══ Supplied material ══
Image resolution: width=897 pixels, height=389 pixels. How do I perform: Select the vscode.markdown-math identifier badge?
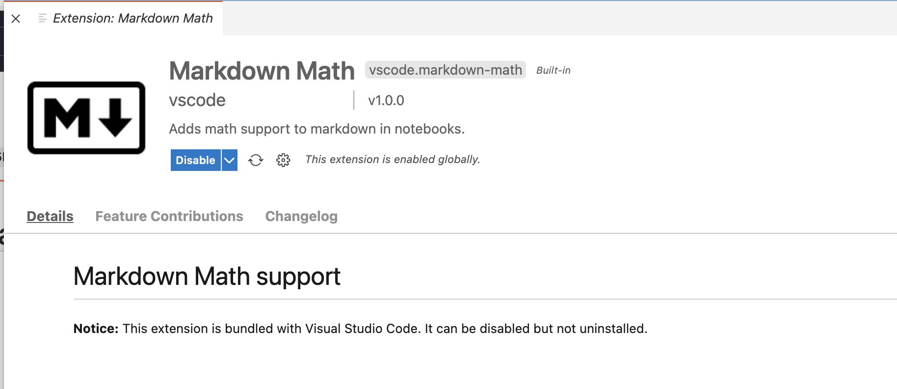[445, 70]
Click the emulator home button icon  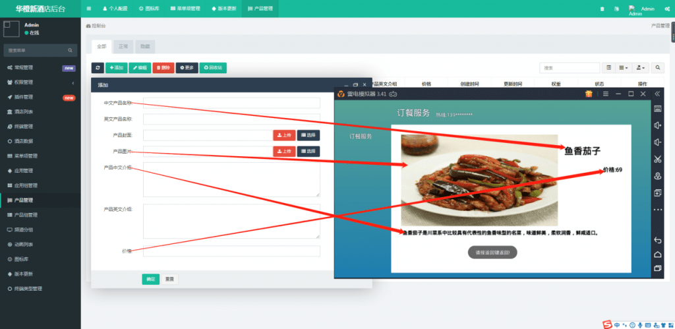pyautogui.click(x=657, y=254)
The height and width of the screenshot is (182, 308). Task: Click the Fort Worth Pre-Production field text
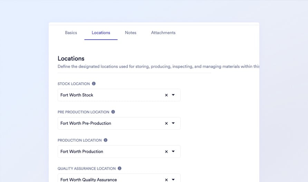86,123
═══
§ Objective:
Identify every line of the entries above that contains the string "width", and copy each such line. Uppercase and lowercase letters must match.

§ Solution for this task:
Image resolution: width=897 pixels, height=389 pixels. How do I perform: Select the vscode.markdown-math identifier badge?
The height and width of the screenshot is (182, 308). Task: Click the Fort Worth Pre-Production field text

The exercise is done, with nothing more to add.